Race 1 was what I would describe a bit of spread race. The ten was taking money off a driver change from Renaud to James MacDonald - this angle as a key is fine, but as we'll see, we wouldn't hit this pick 5 if we applied the same logic. Regardless, if we're trying to hit a price, we're not using an angle that everyone at the OTB is using, so we'll spread with three horses. 

The second race is a puzzler, but if we're sharp we're probably going to look at doubles. What we would've seen is a horse not picked much anywhere, off terrible form, being bet. This barn is known to bet, and if this horse is ready he has a class advantage. For 20 cents we can swing. 

In the third race we had a horse who everyone on replay said qualified badly, but the horse - who started in the Hambletonian last year - was better than all of them if sharp. And, the trainer just sent a horse off a meh qualifier last week that crushed; was seriously 20 the best, and dropped a few seconds of time. 

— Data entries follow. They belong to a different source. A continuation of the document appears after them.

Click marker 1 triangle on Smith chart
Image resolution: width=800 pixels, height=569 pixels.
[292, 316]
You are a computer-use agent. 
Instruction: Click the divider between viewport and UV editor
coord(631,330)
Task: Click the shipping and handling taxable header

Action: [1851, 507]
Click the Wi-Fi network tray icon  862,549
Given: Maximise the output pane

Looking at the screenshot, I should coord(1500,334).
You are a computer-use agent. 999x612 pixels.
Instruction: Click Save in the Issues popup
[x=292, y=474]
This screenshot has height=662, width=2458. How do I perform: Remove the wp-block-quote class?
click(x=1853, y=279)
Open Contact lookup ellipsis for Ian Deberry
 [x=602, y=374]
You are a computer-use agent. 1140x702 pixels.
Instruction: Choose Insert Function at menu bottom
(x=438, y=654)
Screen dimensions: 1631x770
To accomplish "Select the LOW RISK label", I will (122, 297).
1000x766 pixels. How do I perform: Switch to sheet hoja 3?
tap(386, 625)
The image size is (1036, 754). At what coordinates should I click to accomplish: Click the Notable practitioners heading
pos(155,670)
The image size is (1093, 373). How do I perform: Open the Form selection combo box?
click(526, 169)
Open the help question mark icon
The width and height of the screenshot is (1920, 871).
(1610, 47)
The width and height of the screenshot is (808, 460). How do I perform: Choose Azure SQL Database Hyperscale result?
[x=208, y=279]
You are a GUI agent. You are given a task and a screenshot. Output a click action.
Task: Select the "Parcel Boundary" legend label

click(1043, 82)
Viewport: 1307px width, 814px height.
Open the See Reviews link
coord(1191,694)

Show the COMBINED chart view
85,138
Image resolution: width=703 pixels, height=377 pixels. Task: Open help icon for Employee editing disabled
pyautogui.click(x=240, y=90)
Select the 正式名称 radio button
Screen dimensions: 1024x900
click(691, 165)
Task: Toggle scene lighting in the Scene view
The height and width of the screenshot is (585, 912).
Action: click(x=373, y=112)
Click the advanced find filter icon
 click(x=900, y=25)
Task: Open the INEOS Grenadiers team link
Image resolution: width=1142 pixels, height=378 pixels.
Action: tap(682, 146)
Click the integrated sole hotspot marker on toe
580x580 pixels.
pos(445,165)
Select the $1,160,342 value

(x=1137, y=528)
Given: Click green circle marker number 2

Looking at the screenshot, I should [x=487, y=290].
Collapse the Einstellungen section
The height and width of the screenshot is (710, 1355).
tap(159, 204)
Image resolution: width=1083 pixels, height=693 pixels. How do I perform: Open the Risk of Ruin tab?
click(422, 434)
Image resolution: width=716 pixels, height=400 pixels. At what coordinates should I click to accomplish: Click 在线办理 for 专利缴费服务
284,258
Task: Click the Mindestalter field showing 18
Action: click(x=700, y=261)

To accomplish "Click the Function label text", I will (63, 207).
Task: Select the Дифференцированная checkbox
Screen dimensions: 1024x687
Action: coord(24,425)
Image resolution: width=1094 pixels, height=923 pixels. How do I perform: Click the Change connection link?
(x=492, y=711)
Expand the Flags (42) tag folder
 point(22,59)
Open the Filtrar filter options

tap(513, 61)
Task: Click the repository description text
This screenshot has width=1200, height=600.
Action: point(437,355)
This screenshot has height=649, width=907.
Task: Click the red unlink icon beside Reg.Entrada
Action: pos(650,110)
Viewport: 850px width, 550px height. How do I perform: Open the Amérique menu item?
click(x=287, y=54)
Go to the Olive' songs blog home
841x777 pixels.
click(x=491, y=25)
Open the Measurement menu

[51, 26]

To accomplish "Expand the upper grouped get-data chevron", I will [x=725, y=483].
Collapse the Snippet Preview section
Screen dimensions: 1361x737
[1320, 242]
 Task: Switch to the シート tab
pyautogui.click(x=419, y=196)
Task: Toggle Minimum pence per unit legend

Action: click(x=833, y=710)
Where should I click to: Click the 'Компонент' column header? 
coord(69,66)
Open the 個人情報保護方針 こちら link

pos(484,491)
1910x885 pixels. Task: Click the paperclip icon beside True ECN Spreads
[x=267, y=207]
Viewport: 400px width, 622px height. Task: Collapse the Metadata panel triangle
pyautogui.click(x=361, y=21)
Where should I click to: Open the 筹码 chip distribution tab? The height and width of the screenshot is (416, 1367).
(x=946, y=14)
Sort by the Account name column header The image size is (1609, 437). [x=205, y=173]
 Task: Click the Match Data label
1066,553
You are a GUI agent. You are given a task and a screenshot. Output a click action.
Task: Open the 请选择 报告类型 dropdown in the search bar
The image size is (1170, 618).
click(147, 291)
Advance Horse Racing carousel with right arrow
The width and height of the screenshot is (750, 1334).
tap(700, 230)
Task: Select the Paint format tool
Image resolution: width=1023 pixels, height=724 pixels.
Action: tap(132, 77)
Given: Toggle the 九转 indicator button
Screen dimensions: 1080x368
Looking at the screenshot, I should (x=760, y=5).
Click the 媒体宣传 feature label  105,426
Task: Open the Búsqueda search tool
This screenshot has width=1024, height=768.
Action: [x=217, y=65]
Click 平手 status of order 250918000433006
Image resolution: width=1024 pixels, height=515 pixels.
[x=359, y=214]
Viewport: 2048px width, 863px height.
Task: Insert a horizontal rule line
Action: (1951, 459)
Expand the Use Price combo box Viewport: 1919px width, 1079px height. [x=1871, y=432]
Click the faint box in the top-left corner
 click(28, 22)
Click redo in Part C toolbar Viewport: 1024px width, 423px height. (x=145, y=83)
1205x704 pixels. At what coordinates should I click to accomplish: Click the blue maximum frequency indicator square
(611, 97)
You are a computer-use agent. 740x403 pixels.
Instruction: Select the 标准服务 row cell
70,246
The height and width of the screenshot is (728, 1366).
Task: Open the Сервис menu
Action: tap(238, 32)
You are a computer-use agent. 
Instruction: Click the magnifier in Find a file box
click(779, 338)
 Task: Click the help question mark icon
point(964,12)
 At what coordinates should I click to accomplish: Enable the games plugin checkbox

The fourth was a spread race, a cheap claimer, no angles, with three contenders I could see. 

The fifth - and here's where we're at it again - was a Renaud to James MacDonald driver change on a nice horse, but one who is woefully inconsistent. Since we didn't key this obvious change in the first to gain value, we could look elsewhere here. 

Interestingly, there were a couple of others in there, including the seven horse, who has been great but hasn't been put into play in the Opens. In my view, this is because the Open's have had two huge speed horses who the driver has not wanted to challenge. Tonight, maybe he tries this sharp horse, although beating the two horse at 1-5 seems tough. 

So, we might go 1710-6-2-156-2 for $2 ($18 total)

And 1710-6-2-156-37 for twenty cents ($3.60 ticket)

The setup, steam horse in two won. The off qualifier horse in three dropped time and won, just like the same barn did Friday, and in the last leg, the 1-5 shot got off several lengths back and the seven horse did take a shot to the lead, and went wire to wire. 

Our second ticket for $3.60 hit for $5,100. 

The sequence was two chalk, a $9 winner, an 8-1 winner and the seven in the last leg at $30. 

One mistake players can make is to look back at a pick 5 or 6 and reverse engineer and backfit, but in this case I do not think we're doing that. 

This was a logical way to hit for huge money for $4 or $5 in a pick five by being just a little creative. The teams were playing $20 pick 5's and those can be perfectly fine in chalky harness racing. But if there's an angle to be had against them and it can cost us only a few dollars, the leverage can make a boom goes the dynamite. 

I hope everyone is having a nice Tuesday.